05 June 2010

things a farm girl should know . . .

I keep on forgetting my grandma Lolly didn't grow up on a farm. Sometimes I expect her to know things that a farm girl should know, like how to treat slugs in the garden.

(She told me to stick a rusty nail close to the stem down near the roots of my tomato plants. That's for cutworms, so she was on the right track and I can't find fault with her desire to help.)

No, grandma grew up in town, the daughter of the owner of a small gas station. She and my grandpa farmed a small dairy farm later on, but that she married into, so she can't claim she was a farm girl.

And I don't think she'd want to.


My grandma Lolly is known for her watermelon lipstick, baked chicken and petal pushers. She was my first boss. When I was fifteen she taught me how to count back change to weekend campers at a local RV resort.
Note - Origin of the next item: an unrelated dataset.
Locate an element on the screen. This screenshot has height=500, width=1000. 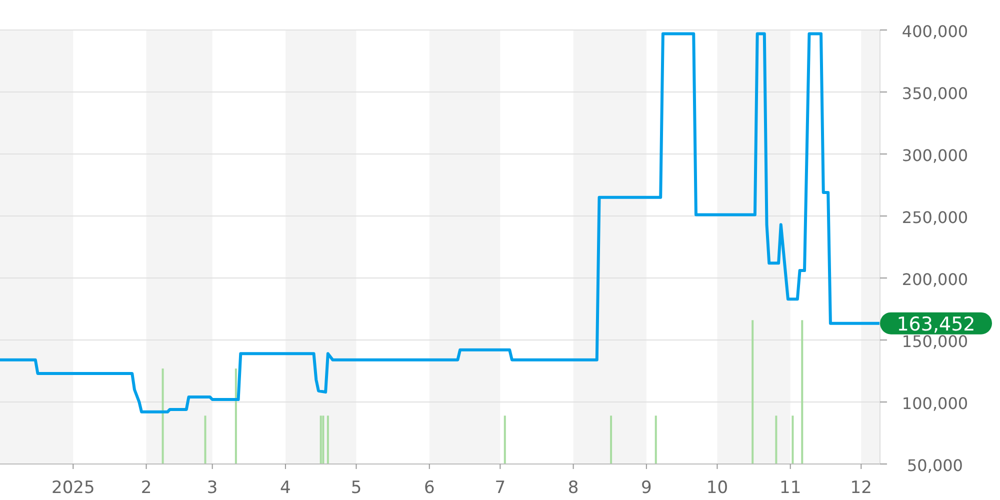
x-tick-label: 11 is located at coordinates (791, 488).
My sister and another cousin worked with us and I don't think we'll ever forget grandma Lolly laughing and shouting at us for some of the practical jokes we played on her. (Like fixing things to the ceiling fan and waiting for her to flip the switch and turn it on, or the time we all smeared on her watermelon lipstick and waited for her to notice our movie star lips.)

It took her fifteen minutes.

I'm home for the weekend, so grandma Lolly and grandpa Bob came over for dinner. Grandma Lolly brought one of her signature desserts. Her signature being to never bring the same thing twice. This new recipe was a daring improvisation from Country Woman or some other magazine. A confection of crushed nuts, coconut, pudding and whipped cream.

"Just something new." She told us. "Just something different for once."

Meanwhile the chickens were running around the yard outside the kitchen window. Grandma looked up and suddenly shouted.

"That roaster is attacking that hen. Look at it!"

We looked. No, we had to tell her, what she was seeing was something more along the lines of affection between the roaster and one our egg-laying hens.

"I suppose," grandma Lolly said, "this is a farm after all."

Yes it is, grandma. Yes it is.

P.S. The top image is of a card I illustrated for my cousin Ashley's birthday and the fiber is some yarn I spun last night . . . while I was watching the chickens chase each other across the yard.

The colorway is called Barn Raising, which is appropriate for this farm girl, I think.